Utilità quali il web, i social forum, i tablet, gli smartphone da un lato ci rendono veloci, apparentemente smart, ma dall’altro ci spingono verso una rapidità bulimica e un po’ troppo ossessionante. 
Nel suo saggio dal titolo “Elogio della lentezza”, Lamberto Maffei mette in dubbio che il cervello umano sia strutturato in modo da digerire senza danni tutta questa velocità tecnologica.

Ma un libro è un libro, a prescindere dal supporto sul quale lo si legge, e richiede tempo, attenzione e cura. Assaporarne ogni periodo è una operazione slow, consapevole.

“Un libro è una unità dell’attenzione” 
(Kevin Kelly).


Il Manifesto di SlowReading è nato dalla consapevolezza dell'autore che noi siamo le nostre letture, ciò che abbiamo letto nel corso della nostra vita ha influenzato il nostro modo di pensare, di vedere le cose, il nostro bagaglio di conoscenze, formando la nostra personalità.
"Non c’è dubbio - scrive Tombolini - che molto di quello che sono sia dovuto anche – se non soprattutto – ai libri che lessi allora. (...) Non c’era un piano coerente nelle mie letture, c’era piuttosto il lasciarsi guidare dalla sapiente casualità della vita di ogni giorno. 
A volte il consiglio di un amico, altre una copertina particolarmente attraente, altre volte ancora il piacere di sfidare qualche stupida e infondata idiosincrasia personale, ecco: erano cose così a porre questo o quel libro sotto il mio naso. Questo era per me leggere, e lo è ancora. Temo che questo modo di leggere, che mi pare appropriato chiamare Slow Reading (con ovvio, ma non meno vitale riferimento alle esperienze che ho fatto con Slow Food), corra oggi un reale pericolo di estinzione."
Come mai questo rischio? Con l'avvento del digitale ci siamo sempre più abituati ad una lettura veloce, una sorta di zapping tra siti, social, news, rapido e immediato, ma per salvaguardare la lettura lenta non occorre rinnegare le nuove tecnologie. 

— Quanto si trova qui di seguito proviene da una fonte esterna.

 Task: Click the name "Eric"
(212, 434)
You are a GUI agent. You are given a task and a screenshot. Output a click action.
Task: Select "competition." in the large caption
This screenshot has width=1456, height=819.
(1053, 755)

"È là, nel dominio del digitale e della rete, - continua Tombolini - proprio là dove lo Slow Reading rischia l’estinzione, che va cercata e fatta crescere la sua possibile salvezza: è l’ebook, o meglio, può essere l’ebook il futuro possibile del libro e delle buone letture ai tempi della rete."

Un ebook è semplicemente la versione digitale del libro cartaceo, non un prodotto breve, di rapida e facile lettura, fatto più di suoni e immagini che non di testo da leggere. 
Un ebook "da leggere per lo più tra sé e sé, temporaneamente isolati dal resto del mondo, e immersi nel mondo che il libro in quel momento crea per chi legge. In un atteggiamento che, per la durata della lettura, sequestra per sé tutte le risorse intellettuali e immaginative disponibili. (...) che, mettendo a frutto le potenzialità della rete, recupera anche una sua antica dimensione sociale, come catalizzatore di conversazioni e di scambi del pensiero, nella direzione del cosiddetto Social Reading".
Nel testo integrale del Manifesto Antonio Tombolini suggerisce tutta una serie di azioni per diventare lettori slow e diffondere questo stile di lettura agli altri.

Invito ad aderire al manifesto e a diffondere lo Slow Reading.
Invito a parlarne.

Intanto se ne parla, nel web e in giro per l’Italia. La prossima a Pesaro, il 9 Maggio, alla Biblioteca San Giovanni. Ci sarà Tombolini, ci sarà Michele Marziani – direttore editoriale di Antonio Tombolini Editore – e ci sarò anche io.